GRAFTON – For four years, Grafton’s biggest taxpayer and biggest employer had stayed neutral on the town’s biggest controversy: the proposed Stiles Brook Wind Project.
That changed Friday, when the Windham Foundation issued a statement strongly opposing construction of the 28-turbine project on a ridgeline that separates Grafton from Windham.
Foundation representatives wrote that they “respect everyone’s point of view on this important matter.” But they have concluded that the wind project is “not in Grafton’s best interest” based on environmental, economic and aesthetic concerns.
“If the wind project is built, and the impact of construction and operation is adverse to the beauty and experience of Grafton as we know it, there will be no way to turn back,” the foundation’s letter says. “In our judgment, the risk to Grafton and all we seek to preserve is too great.”
In response to the foundation’s announcement, Stiles Brook developer Iberdrola Renewables noted that the company has scheduled public meetings Tuesday and Wednesday to announce changes to the wind project’s footprint and its economic benefit package.
“It’s unfortunate that the foundation board did not take time to review this (revised) proposal before making their decision,” Iberdrola spokesman Paul Copleman said. “Their decision is also disappointing, as the reasoning behind it appears to be based upon inaccurate information and confused facts.”
Iberdrola has proposed what would be Vermont’s largest wind turbine site in the privately owned Stiles Brook Forest.

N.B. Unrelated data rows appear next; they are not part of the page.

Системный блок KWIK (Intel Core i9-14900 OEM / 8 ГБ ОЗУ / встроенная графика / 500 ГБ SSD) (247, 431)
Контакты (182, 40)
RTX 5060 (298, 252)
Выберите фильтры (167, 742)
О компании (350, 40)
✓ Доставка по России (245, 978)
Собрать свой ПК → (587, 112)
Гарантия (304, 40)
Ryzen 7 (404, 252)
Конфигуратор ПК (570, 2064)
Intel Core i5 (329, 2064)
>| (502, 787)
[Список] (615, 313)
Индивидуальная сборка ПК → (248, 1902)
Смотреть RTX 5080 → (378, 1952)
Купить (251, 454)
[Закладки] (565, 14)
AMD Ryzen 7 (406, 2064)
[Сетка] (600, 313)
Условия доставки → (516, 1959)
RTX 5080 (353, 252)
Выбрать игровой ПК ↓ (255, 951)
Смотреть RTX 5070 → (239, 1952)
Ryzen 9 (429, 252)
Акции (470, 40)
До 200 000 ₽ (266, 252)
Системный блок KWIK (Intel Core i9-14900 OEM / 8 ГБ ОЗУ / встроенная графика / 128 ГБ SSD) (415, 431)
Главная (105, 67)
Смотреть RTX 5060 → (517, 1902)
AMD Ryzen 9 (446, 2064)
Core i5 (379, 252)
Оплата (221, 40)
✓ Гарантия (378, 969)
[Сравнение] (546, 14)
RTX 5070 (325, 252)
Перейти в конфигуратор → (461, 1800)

As the project is currently designed, there would be 20 turbines in Windham and eight in Grafton, capable of producing a combined 96.6 megawatts of power.
The project first was disclosed publicly in 2012, and it has spurred strong opposition in both towns among those who are concerned about negative impacts to the landscape, property values and human health.
Iberdrola has tried to debunk those arguments while also touting the project as a major source of renewable energy.
The debate will come to a head Nov. 8, when Windham residents are scheduled to vote on the project. Iberdrola has said it will abide by the results.
Grafton officials have not yet decided whether the town will have a Stiles Brook vote on Election Day. But the Grafton-based Windham Foundation decided to cast a symbolic vote Friday.
Begun in 1963, the foundation maintains an influential presence both as a property owner and a protector of Grafton’s image as a quintessential New England village. The town, with a population of fewer than 700, relies heavily on tourism and second-home owners for an economic boost.
The Windham Foundation owns and operates the Grafton Inn, Grafton Village Cheese Co. and Grafton Ponds Outdoor Center. A number of other local businesses – including galleries and a village garage and store – occupy buildings the foundation owns.
The foundation also has invested millions into the region via scholarships, grant programs and funding for town improvements.
In a letter written for the Grafton News, Edward Zuccaro, the foundation’s board chairman, and Elizabeth Bankowski, its president and chief executive officer, said they’ve been “paying close attention” to the Stiles Brook debate.
In explaining their decision to oppose the wind project, Zuccaro and Bankowski cited the foundation’s focus on “preserving and promoting the vitality of Grafton and Vermont’s rural communities.” They also wrote that “the exquisite harmony of the natural and built landscapes of Grafton is a precious asset with considerable social and economic value.”
That value, foundation administrators believe, could take a hit if the Stiles Brook Wind Project is built.
They don’t think the wind project is necessary to help the state meet its renewable energy goals. And they argued that the project’s proposed tax benefits may be less than advertised, resulting in “little or no net gain” for some homeowners who qualify for an income-based adjustment to their taxes.
“Altering the delicate balance inherent in the rural character of this area is a risk that should not be taken unless we are certain that the benefits outweigh any negative consequences,” Zuccaro and Bankowski wrote.
Contacted Friday, Bankowski did not comment beyond the sentiments expressed in the letter. She did say the foundation had not met with “representatives of either side” in the Stiles Brook debate before coming to a conclusion about the project.
While Iberdrola expressed dismay about the foundation’s stance, the letter brought applause from Grafton Woodlands Group, an anti-turbine organization that sprang up in response to the Stiles Brook proposal.
Anna Vesely and Carol Lind, co-directors of the group, issued a statement saying they appreciate that “in opposing the industrial wind project, the Windham Foundation has upheld its mission to ‘preserve and promote the vitality of Grafton and Vermont’s rural communities.’”
“This echoes our mission, which is to protect Grafton’s heritage,” they wrote. “We’re thrilled.”